Oh! Right! Forgot to apply the power rule to my y.

Answer 5

so, what is dy/dx at (0,1) ?

Answer 6

Would I just plug in the x and y values? Cause if so, I got 5/3 from doing that. Is that the slope?

Answer 7

right.. 5/3 is slope for the tangent.
so, what will be the slope of the normal ?

Answer 8

Oh! -3/5, yes?

Answer 9

correct.
now for that line.. -3/5 is the slope, and it passes through (0,1) .. you can easily find the eqn now

Answer 10

Is it y = (-3/5)x + 1?

Answer 11

nop

(y-0) = (-3/5)(x-1)

Answer 12

Oh, so just y = (-3/5)x then?

Answer 13

its x-1 pn RHS

Answer 14

i mean separately in brackets, final ans is not that

Answer 15

Pffft.

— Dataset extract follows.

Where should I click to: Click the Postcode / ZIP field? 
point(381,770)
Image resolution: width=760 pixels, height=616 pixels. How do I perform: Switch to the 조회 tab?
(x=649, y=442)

I am stumped then. xD

Answer 16

y = (-3/5)(x-1)

whats the problem in simplifying RHS ?

Answer 17

To me it seems it should simplify to (-3/5)x + 3/5

Answer 18

that is correct.

Answer 19

if you want to simplify more, you can multiply both sides by 5

Answer 20

So it could be 5y = (-3)x + 3?

Answer 21

right

Answer 22

Ah, okay. Thank you very much for your help!

Answer 23

glad to help